S13: and the embedded point center of the cloud receives the current parking point data uploaded by the vehicle machine side.
S14: and (3) cloud operation of the database, adding the current parking point data into the database, and reading all historical parking point data (including the current parking point) of the vehicle from the database to finally form a user parking point data set.
S15: and the cloud performs cluster analysis on the user parking spot data set by using a DBSCAN clustering algorithm to generate a clustering result.
S16: and the cloud returns a clustering result to the vehicle terminal. For the clustering result, a certain cluster generated by clustering can be considered that the area surrounded by all edge points of the cluster is a parking area commonly used by a user; each cluster corresponds to an identified parking area commonly used by the user. The noise point is considered as a temporary parking point and is not in the parking area commonly used by users.
S17: the vehicle machine end processes the clustering result, such as visualization to a common parking area for display; and outputting a common parking area of the user to the user parking individuation module, and calling the service of the common parking area.
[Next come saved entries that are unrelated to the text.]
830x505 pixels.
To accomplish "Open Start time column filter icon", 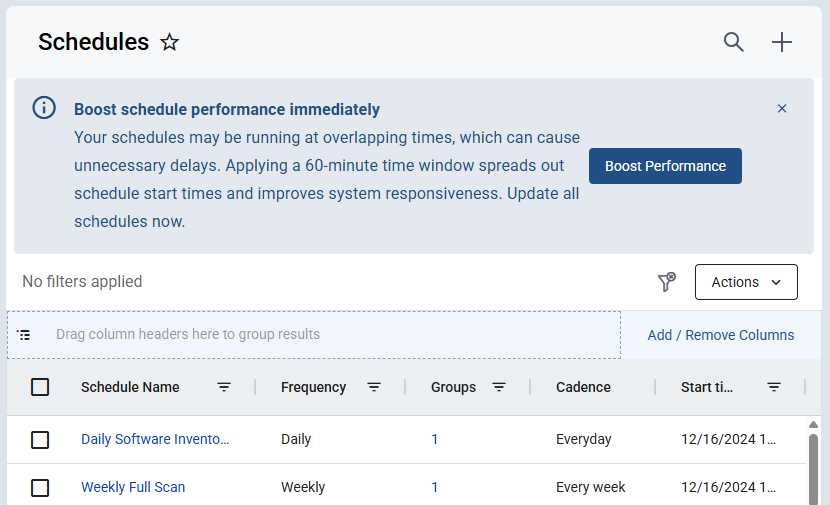I will [x=774, y=387].
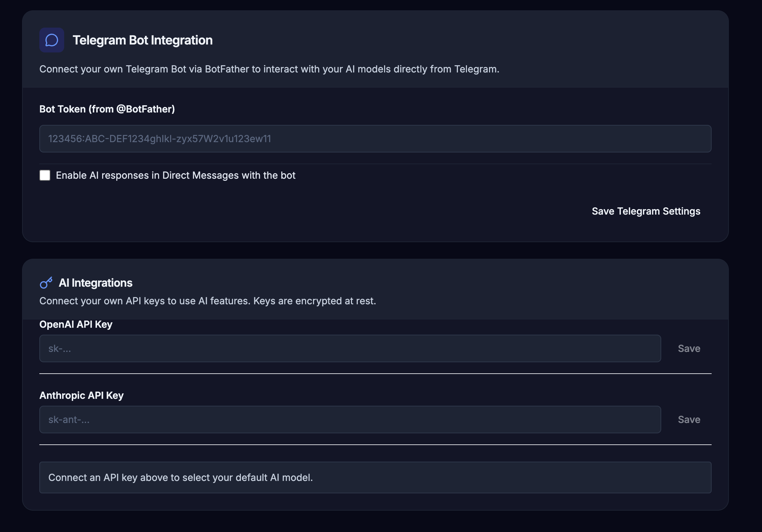Click the AI Integrations heading

(x=96, y=283)
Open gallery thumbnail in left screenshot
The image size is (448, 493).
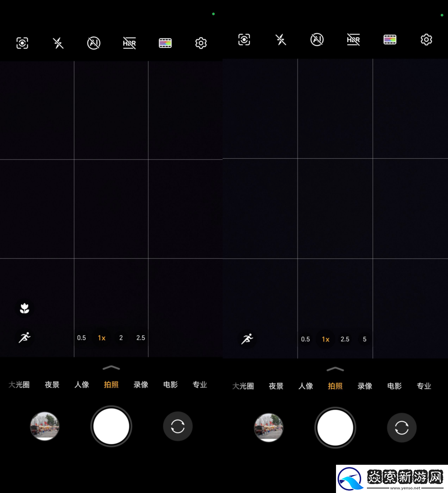(45, 426)
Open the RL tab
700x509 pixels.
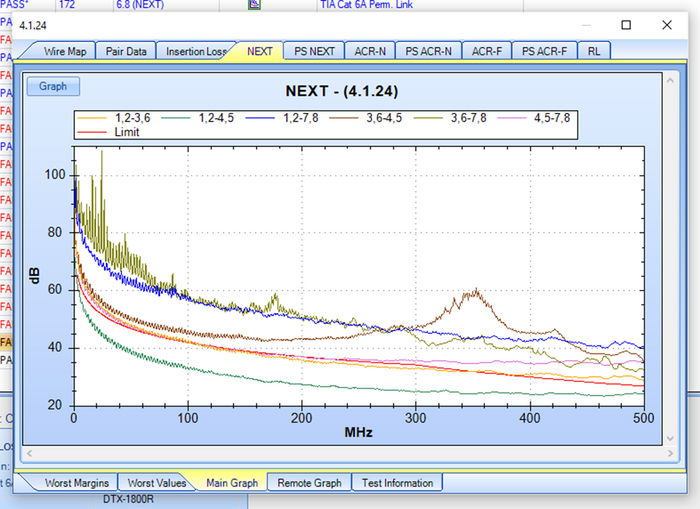coord(595,51)
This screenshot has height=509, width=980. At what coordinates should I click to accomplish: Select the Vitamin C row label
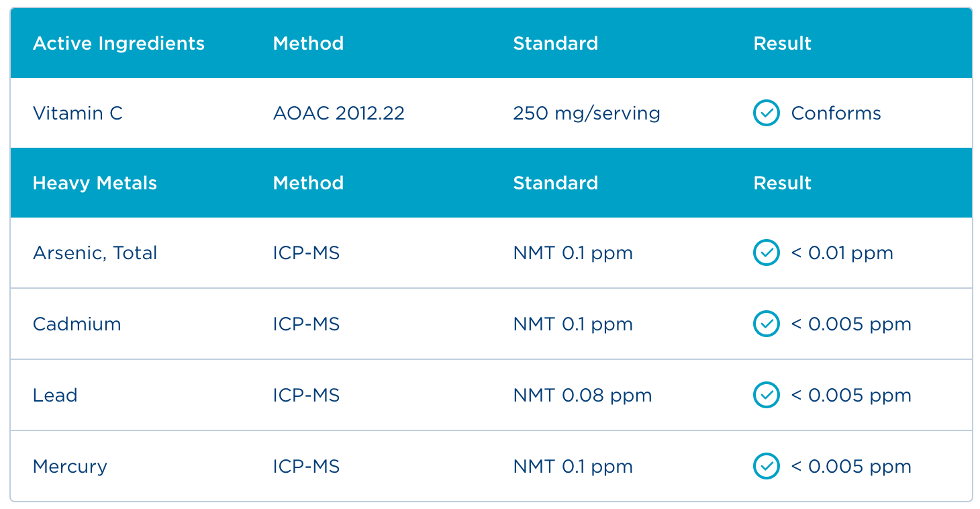pos(78,113)
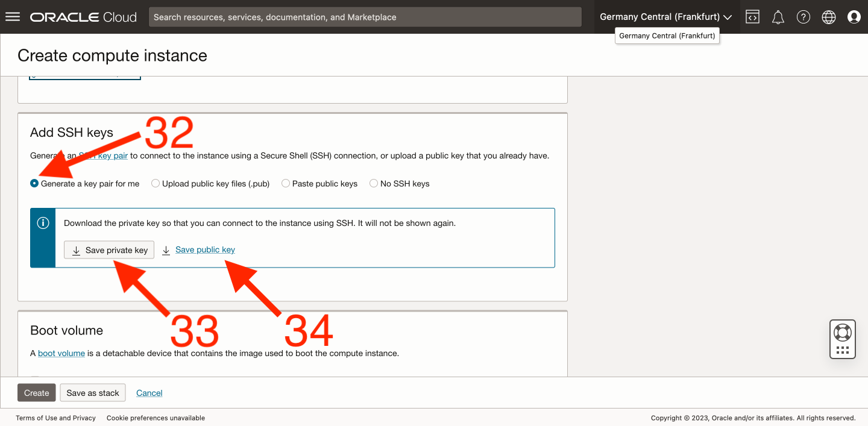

S18: the user parking individuation module better knows the parking intention of the vehicle owner according to the data of the common parking area of the user, so as to customize the relevant individuation service content of parking, for example, after the user arrives near the common parking area, playing light music to relieve driving fatigue; reminding the car owner of arriving at the common parking area, paying attention to observing the parking environment and the like.
According to the parking area identification method provided by the embodiment of the application, the current parking point data of the vehicle is received, the historical parking point data of the vehicle is obtained, the parking point data set is generated according to the current parking point data and the historical parking point data, the clustering analysis is carried out on the parking point data set based on the preset clustering algorithm, the clustering result is obtained, and the clustering result is sent to the vehicle, so that when the vehicle is identified to be in the common parking area based on the clustering result, the parking personalized service is carried out based on personalized service content corresponding to the common parking area. Therefore, the problems that the conventional parking area of the user cannot be identified and personalized service can be provided in the related technology and the algorithm is complex are solved, the conventional parking area of the user can be identified, the parking intention of a vehicle owner is known, the related personalized service content of parking is customized, and the cabin intelligence level is improved.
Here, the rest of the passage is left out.